#### Passage to read:

------------------------------------

Authority and Credibility for AI

Perplexity doesn’t cite everyone: it has a quality filter you must pass

Your content is up to date and relevant, yet it never shows up in answers from Perplexity or ChatGPT? The systems that power these AIs apply a technical quality filter before they even read what you've written: if you don't pass it, you're excluded from the start — no matter how good your material is. It's not a content problem: it's an admission problem. Passing that filter requires a targeted intervention, not a total rewrite.

When I started explaining how RAG works, the mechanism by which Perplexity, Bing Chat and AI Overviews look for sources in real time, the message was clear: if you’re not in the index, you don’t exist. But there’s a subsequent step that changes the whole picture.

Being in the index isn’t enough. The system finds you, reads you, and then decides whether you’re worthy of being cited. If you don’t pass that filter, you’re discarded silently. Your content was relevant, your page was indexed, yet you don’t appear in the final answer. Someone else does.

------------------------------------

#### Extracted material:

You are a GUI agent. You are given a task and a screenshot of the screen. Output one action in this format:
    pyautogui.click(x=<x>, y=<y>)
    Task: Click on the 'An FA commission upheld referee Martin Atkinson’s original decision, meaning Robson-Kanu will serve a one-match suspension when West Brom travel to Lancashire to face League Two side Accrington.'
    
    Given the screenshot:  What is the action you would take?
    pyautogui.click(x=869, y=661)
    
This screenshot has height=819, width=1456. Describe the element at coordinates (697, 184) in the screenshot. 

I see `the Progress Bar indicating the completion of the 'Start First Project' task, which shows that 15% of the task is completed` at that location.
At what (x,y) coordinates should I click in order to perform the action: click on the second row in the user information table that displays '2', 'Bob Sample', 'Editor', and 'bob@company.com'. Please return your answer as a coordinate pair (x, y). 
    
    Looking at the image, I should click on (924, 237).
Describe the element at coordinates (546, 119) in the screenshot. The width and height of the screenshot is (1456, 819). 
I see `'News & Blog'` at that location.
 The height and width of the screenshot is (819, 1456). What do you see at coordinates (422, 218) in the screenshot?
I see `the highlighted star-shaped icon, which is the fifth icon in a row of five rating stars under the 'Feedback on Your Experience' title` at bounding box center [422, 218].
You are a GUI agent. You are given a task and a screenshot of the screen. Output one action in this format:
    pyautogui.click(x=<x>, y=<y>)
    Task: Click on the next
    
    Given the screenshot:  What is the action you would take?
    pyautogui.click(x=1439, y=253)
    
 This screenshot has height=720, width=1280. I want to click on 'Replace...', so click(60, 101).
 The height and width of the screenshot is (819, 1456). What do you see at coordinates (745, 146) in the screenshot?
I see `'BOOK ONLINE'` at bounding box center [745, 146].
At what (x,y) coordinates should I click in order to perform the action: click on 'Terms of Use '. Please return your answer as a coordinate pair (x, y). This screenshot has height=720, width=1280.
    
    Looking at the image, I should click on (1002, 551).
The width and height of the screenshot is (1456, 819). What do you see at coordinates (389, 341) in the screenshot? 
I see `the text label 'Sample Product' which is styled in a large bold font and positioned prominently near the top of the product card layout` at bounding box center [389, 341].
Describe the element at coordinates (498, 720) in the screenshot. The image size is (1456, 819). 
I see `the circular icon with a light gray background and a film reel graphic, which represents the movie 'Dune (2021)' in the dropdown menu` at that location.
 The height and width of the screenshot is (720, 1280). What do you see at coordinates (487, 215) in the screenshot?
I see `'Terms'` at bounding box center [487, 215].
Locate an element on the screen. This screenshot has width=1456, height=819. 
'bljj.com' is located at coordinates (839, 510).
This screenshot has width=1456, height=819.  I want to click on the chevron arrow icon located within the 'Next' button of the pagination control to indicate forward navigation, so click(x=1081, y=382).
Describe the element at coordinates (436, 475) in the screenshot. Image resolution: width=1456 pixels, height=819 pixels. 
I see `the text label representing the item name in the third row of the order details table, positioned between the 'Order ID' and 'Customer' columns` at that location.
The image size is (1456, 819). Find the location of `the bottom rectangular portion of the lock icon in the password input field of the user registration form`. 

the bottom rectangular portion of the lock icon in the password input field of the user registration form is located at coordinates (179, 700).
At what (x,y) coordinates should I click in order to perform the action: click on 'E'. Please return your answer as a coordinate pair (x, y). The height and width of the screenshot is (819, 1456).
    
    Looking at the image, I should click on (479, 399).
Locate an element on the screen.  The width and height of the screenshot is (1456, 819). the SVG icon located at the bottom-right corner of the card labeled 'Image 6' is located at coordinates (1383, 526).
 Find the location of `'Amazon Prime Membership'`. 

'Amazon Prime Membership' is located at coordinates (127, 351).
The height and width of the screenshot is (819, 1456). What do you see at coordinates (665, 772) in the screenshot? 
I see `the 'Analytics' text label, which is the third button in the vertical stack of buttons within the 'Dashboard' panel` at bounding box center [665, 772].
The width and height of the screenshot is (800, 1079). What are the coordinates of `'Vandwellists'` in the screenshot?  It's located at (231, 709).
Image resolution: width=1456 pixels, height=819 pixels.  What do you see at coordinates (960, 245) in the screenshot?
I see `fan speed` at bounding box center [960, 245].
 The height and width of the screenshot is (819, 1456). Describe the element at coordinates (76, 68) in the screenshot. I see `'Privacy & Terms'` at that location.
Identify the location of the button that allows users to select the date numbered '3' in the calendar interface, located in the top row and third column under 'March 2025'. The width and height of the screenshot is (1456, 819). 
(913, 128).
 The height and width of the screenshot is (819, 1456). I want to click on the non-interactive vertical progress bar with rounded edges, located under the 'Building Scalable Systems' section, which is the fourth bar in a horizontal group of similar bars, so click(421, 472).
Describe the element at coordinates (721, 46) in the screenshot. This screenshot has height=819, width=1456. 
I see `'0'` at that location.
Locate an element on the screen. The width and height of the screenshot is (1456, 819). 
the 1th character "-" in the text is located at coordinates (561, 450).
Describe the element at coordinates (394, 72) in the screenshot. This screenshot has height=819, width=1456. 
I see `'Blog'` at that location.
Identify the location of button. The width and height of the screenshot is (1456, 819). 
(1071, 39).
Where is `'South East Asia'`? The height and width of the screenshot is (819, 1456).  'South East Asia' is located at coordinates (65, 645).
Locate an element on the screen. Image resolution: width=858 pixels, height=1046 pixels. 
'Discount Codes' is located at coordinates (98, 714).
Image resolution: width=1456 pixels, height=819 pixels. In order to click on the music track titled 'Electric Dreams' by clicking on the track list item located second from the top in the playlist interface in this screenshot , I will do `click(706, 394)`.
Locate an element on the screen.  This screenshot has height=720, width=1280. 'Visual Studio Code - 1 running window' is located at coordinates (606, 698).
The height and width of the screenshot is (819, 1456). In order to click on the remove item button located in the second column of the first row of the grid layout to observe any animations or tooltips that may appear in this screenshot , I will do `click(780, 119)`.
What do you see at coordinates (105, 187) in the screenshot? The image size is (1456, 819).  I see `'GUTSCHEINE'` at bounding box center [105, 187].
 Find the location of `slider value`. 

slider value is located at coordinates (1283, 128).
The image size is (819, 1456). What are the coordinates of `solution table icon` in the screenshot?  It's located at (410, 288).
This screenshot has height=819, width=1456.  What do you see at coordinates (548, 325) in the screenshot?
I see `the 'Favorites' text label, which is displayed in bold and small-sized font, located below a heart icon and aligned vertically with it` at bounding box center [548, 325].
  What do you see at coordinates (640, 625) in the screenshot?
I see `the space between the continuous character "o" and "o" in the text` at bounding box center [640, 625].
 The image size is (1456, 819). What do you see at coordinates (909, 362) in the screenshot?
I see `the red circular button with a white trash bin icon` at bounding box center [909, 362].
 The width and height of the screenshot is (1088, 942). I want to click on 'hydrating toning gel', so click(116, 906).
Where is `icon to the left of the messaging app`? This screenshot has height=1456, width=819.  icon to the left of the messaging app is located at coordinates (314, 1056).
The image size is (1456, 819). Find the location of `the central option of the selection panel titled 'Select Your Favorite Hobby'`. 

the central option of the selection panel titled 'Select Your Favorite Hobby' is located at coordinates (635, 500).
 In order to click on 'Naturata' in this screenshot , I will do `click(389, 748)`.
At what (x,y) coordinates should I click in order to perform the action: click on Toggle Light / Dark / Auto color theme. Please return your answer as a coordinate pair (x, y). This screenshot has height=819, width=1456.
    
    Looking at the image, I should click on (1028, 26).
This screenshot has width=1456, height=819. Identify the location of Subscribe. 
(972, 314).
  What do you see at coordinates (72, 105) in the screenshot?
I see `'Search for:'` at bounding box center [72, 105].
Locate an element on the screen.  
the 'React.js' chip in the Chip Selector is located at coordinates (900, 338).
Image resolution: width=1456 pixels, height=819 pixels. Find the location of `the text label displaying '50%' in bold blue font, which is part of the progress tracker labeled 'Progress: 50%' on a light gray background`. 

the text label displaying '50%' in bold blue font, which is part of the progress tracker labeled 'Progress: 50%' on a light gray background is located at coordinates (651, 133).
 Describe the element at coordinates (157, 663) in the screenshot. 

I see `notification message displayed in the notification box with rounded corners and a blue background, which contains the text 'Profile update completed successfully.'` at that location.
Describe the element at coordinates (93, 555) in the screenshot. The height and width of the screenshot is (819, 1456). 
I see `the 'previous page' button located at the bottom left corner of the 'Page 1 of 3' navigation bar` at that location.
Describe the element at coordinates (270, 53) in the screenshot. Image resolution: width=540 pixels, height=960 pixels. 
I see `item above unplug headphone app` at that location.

------------------------------------

#### Task item A:
In the passage on AI citation filters, condense the paragraph that begins "Being in the index isn't enough" into two sentences, keeping its main facts.
#### Task item B:
Carry on the passage on AI citation filters, picking up after its final sentence.
The data plays no part in this.

#### Final answer A:
Indexing alone doesn't get a page cited: after finding and reading it, the system decides whether it deserves a citation and silently discards it if it fails. As a result, relevant, indexed content can be left out of the final answer while another source appears instead.

#### Final answer B:
It’s not a bug. It’s a quality filter designed for exactly this.

Retrieval is only the first gate

Let’s take a step back to the mechanics. When you ask Perplexity a question, the system retrieves dozens of potentially relevant documents. This phase, called retrieval, is fast and approximate: enough semantic similarity is all it takes to enter the candidate pool.

But the pool is crowded. There are 30, 50, sometimes 100 documents that “talk about the topic.” The generative model can’t use them all, the context window has a limit, and injecting too much material produces noise, not better answers. A second filter is needed to reduce the pool to the documents that truly deserve to make it into the answer.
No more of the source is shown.